Ubiquitin-positive inclusion bodies in Gfa2-CGG99 mice did not appear to be restricted to the nuclear compartment (Fig. 9). Initial observations in brain sections from Gfa2-CGG99 mice stained with neutral red and immunostained for ubiquitin revealed inclusion bodies that did not appear to be closely associated with somata of astrocytes or neurons. These ectopic inclusion bodies shown in Fig. 9a were prevalent across grey and white matter of all brain regions examined, but particularly frequent in upper neocortical layers, hippocampus, olfactory bulb and certain brain stem nuclei. These bodies (aggregates) were spherical and averaged 3.62 ± 1.26 μm in diameter. In some regions (e.g., ventromedial hypothalamus) they appeared to form larger clusters of several bodies. They were immunopositive for ubiquitin (dark-blue reaction product) using DAB peroxidase reaction (inset 9a), and/or exhibited ubiquitin immunofluorescence (arrowheads, Fig. 9b-f). Some appeared to be engulfed or surrounded by fine astroglial processes suggesting the inclusion bodies were intracytoplasmic in astroglia (Figs. 9b-c, inset b; arrowheads). Co-localization of inclusions with eGFP (Fig. 9d & e) and GFAP (Fig. 9f) confirmed the association of these inclusions with astrocytes. This observation was confirmed by electron microscopy (EM) as described below (Figs. 11i & k).

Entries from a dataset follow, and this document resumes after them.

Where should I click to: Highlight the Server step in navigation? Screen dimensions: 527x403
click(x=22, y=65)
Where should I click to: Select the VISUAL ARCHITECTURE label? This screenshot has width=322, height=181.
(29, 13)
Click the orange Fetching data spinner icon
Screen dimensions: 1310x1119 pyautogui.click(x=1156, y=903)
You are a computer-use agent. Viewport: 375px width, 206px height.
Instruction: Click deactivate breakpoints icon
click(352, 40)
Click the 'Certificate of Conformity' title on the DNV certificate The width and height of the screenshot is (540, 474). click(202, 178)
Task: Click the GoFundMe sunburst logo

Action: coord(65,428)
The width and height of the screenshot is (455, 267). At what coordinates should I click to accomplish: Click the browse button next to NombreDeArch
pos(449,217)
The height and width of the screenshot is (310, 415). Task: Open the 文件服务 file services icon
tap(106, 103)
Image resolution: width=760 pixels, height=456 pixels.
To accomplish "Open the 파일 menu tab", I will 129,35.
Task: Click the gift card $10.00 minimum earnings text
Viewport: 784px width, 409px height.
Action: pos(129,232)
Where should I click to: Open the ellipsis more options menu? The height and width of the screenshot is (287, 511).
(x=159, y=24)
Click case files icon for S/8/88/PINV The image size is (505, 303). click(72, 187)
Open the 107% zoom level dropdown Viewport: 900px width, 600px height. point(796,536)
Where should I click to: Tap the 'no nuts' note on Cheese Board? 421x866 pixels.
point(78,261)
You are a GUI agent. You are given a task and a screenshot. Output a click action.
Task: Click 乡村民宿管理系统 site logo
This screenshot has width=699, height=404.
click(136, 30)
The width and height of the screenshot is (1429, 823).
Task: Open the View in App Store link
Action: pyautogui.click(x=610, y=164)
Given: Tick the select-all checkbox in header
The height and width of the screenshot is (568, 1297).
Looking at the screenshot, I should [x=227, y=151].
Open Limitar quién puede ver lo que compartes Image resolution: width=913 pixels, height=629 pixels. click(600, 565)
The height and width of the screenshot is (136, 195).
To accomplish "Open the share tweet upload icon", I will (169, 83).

Figure 10a shows an FMRpolyG-positive (red fluorescent) intranuclear inclusion in a GFAP-positive (green) neocortical astroglia from Gfa2-CGG99 mouse (arrow). This observation provides the first evidence for RAN translation in astroglia in a mouse model of the FXTAS. In addition, FMRpolyG immunostaining was also seen in an inclusion body in MAP 2-positive (green) neuron in the hypothalamus (arrow, Fig. 10b). Arrowheads in 10A and 10B, show FMRpolyG-positive inclusions that are likely in an unlabeled neuron and an unlabeled astrocyte, respectively. Combined with the evidence against eGFP transgene expression in neurons (i.e., Fig. 8; laser-microdissection single-cell PCR for eGFP), the finding of FMRpolyG in neurons suggests that some form of cell-to-cell transfer of pathology, possibly involving FMRpolyG, may occur in Gfa2-CGG99 mouse brains. This could be similar to a recent report of cell-to-cell transfer of RAN translation peptides in other models of trinucleotide (or hexanucleotide) repeat disorders [58].